Ein erhöhter DI sei, zusammen mit einem verminderten Vorkommen von C. hiranonis, häufig bei Hunden mit exokriner Pankreasinsuffizienz (EPI) und chronischer Enteropathie (CE) zu beobachten. Ebenfalls führe eine Behandlung mit dem Protonenpumpenhemmer Omeprazol zu einem erhöhten DI – in diesen Fällen sei allerdings keine Verringerung von C. hiranonis nachzuweisen. Etwa eine bis zwei Wochen nach Absetzen der Therapie normalisiere sich der DI wieder.
Auch Behandlungen mit Breitspektrum-Antibiotika führten zu einem erhöhten DI, so der Tierarzt aus Texas. Dieser normalisiere sich nach Absetzen bei den Tieren innerhalb von 2–4 Wochen wieder. Wie Suchodolski berichtet, können jedoch einige Hunde nach einer solchen Antibiose über mehrere Monate an einer persistierenden Dysbiose leiden.
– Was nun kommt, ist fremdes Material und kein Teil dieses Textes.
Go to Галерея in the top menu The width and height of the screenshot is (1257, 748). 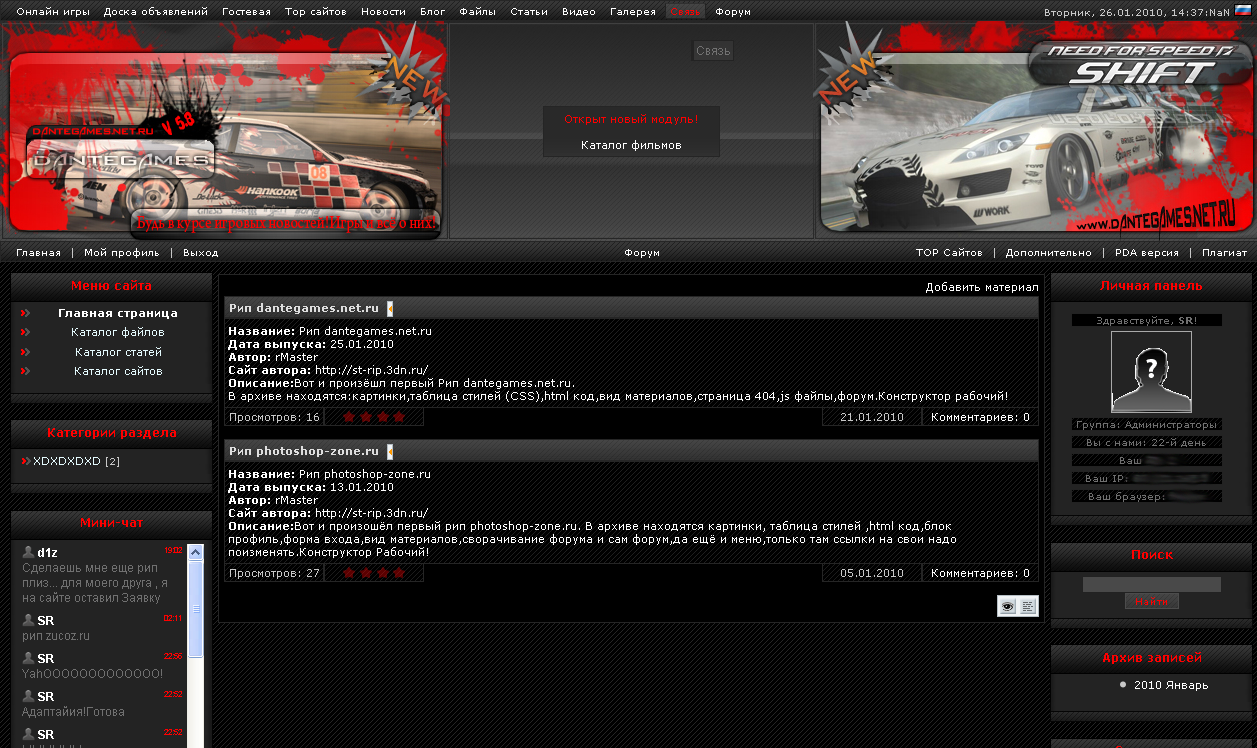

Auf Basis seiner Forschungsergebnisse der letzten Jahre rät Suchodolski von einer voreiligen antimikrobiellen Therapie bei Durchfallpatienten ab. Die meisten akuten Durchfälle seien innerhalb von 2–4 Tagen selbstlimitierend – von chronischem Durchfall spricht man ab einer Dauer von 7 Tagen.
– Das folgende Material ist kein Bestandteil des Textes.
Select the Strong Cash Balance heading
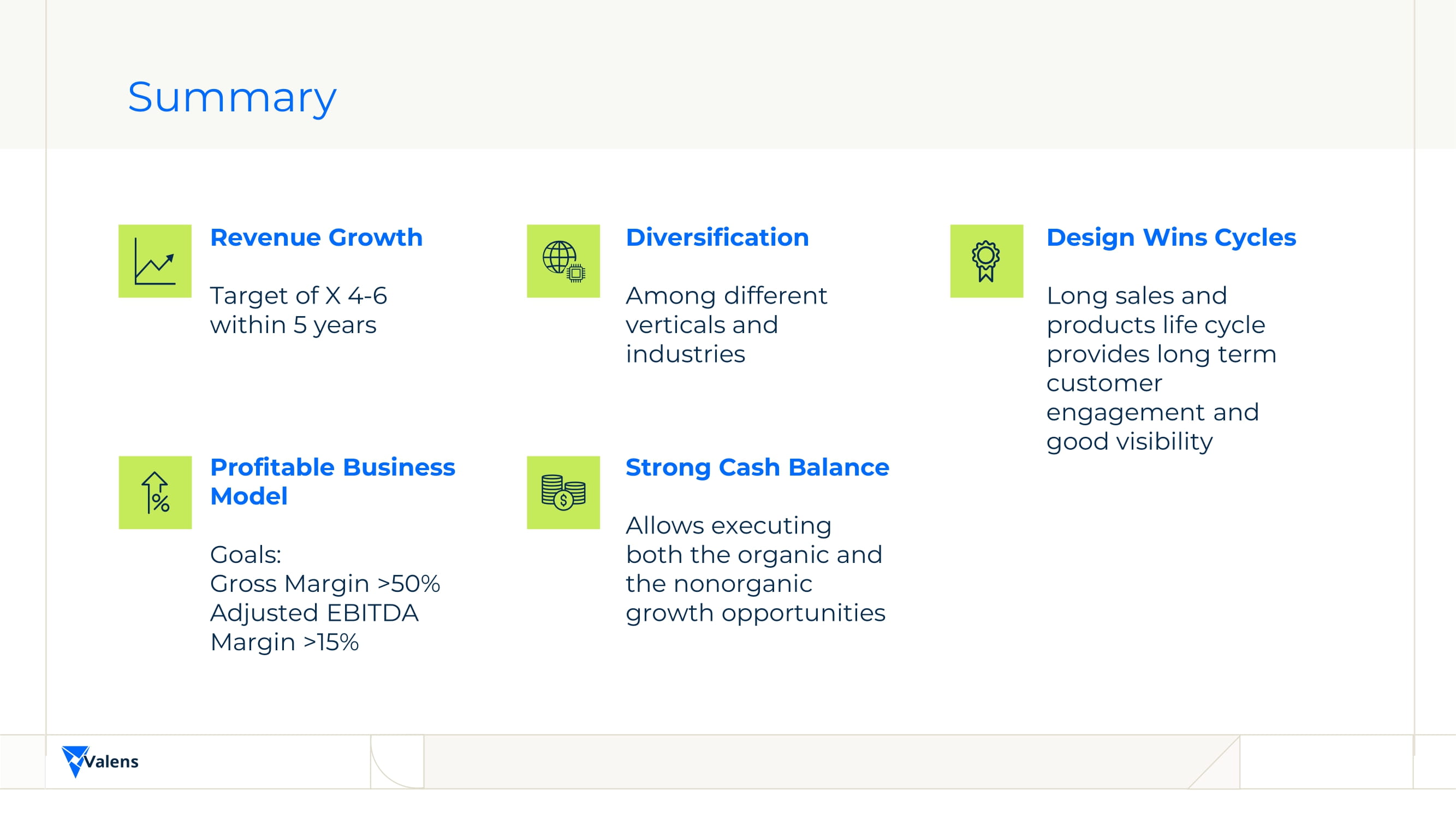 point(757,467)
Zunächst sei eine hoch verdauliche Diät zu empfehlen (hydrolysierte Diät oder Schonkost). Unterstützend können Antiemetika, falls erforderlich, gegeben werden. Eine Therapie mit Probiotika für 14–21 Tage sowie ergänzend verabreichte Fasern wie Flohsamen oder Pectin für 2–3 Tage sei die erste Wahl bei diesen Patienten. Auf eine genügende Flüssigkeitszufuhr muss unbedingt geachtet werden. Bezüglich der Probiotika warnt der Tierarzt allerdings: „Da ist leider nicht Probiotikum gleich Probiotikum, denn die Wirkung ist abhängig von den enthaltenen Bakterienstämmen und ihrer Menge. Hier ist die Qualität des Produktes maßgeblich für den klinischen Erfolg. Ich würde nur zu Produkten greifen, deren Wirkung mit klinischen Studien nachgewiesen wurde.“ Das seien in Europa die Präparate Vivomixx® sowie FortiFlora®.
Zum Schluss appelliert Suchodolski auch, bei einer Antibiotika-Gabe vorzusorgen: Schon, wenn eine Therapie mit Antibiotikum geplant sei, könne man den Patienten mit Prä- und Probiotika vorbehandeln und diese Behandlung auch während der Gabe beibehalten. Eine Verabreichung im Abstand von 4 Stunden zum Antibiotikum sei vor allem beim Präparat Vivomixx® empfohlen.